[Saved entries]
Segment Open

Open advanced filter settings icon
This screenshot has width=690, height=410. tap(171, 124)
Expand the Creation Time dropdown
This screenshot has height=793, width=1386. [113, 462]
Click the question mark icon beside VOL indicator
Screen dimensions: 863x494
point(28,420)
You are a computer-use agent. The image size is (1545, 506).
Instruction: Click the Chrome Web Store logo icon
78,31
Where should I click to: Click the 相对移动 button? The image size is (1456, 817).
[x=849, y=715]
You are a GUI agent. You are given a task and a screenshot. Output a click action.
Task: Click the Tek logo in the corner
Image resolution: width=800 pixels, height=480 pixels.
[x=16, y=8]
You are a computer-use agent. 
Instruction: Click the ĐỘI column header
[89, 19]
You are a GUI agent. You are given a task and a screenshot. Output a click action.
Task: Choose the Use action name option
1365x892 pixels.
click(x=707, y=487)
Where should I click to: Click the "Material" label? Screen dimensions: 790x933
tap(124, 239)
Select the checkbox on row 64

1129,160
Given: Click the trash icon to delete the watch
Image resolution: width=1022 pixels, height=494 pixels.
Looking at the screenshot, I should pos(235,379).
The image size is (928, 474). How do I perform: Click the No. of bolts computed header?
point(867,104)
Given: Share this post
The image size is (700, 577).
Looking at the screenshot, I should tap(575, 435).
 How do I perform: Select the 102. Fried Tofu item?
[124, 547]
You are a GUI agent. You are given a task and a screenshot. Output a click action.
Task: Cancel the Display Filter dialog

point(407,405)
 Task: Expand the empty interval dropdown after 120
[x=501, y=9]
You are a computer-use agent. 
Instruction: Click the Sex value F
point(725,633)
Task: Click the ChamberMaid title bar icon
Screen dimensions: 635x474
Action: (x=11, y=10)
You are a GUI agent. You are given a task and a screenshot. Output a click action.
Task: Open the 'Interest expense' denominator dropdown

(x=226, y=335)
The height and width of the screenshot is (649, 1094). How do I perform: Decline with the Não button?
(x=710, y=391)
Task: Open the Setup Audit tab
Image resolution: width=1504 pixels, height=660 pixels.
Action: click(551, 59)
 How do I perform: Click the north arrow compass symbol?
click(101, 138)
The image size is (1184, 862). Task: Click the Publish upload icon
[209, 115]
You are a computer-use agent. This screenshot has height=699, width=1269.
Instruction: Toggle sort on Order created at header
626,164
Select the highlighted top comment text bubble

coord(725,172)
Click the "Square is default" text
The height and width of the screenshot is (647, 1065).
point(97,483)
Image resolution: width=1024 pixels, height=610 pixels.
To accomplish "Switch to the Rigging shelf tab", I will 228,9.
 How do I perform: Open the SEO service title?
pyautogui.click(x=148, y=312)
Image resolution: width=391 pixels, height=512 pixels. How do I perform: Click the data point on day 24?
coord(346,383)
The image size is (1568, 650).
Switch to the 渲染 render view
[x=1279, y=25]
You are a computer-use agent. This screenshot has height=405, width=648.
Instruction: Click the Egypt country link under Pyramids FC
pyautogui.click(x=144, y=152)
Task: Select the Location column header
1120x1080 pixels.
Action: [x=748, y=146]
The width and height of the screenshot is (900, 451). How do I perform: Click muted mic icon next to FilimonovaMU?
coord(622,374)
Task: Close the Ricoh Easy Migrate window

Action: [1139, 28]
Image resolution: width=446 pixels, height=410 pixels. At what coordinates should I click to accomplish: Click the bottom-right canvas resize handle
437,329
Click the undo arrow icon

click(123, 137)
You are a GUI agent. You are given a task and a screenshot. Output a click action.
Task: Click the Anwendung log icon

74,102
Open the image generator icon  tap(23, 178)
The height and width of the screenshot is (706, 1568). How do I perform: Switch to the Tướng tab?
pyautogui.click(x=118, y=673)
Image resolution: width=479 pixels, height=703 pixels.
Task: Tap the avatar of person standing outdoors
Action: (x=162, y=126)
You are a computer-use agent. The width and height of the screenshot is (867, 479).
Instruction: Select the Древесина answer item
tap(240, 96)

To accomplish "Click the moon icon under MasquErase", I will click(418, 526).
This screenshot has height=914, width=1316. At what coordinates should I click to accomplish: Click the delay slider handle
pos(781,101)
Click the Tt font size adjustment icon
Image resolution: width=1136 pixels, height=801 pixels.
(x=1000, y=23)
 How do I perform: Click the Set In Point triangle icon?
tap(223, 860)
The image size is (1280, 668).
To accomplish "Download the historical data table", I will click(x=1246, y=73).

Segment Closed

PROBLEM TO SOLVE: If a line of the entries contains "will", it counts; say how many such lines there are and give only the number.

TASK SOLUTION: 3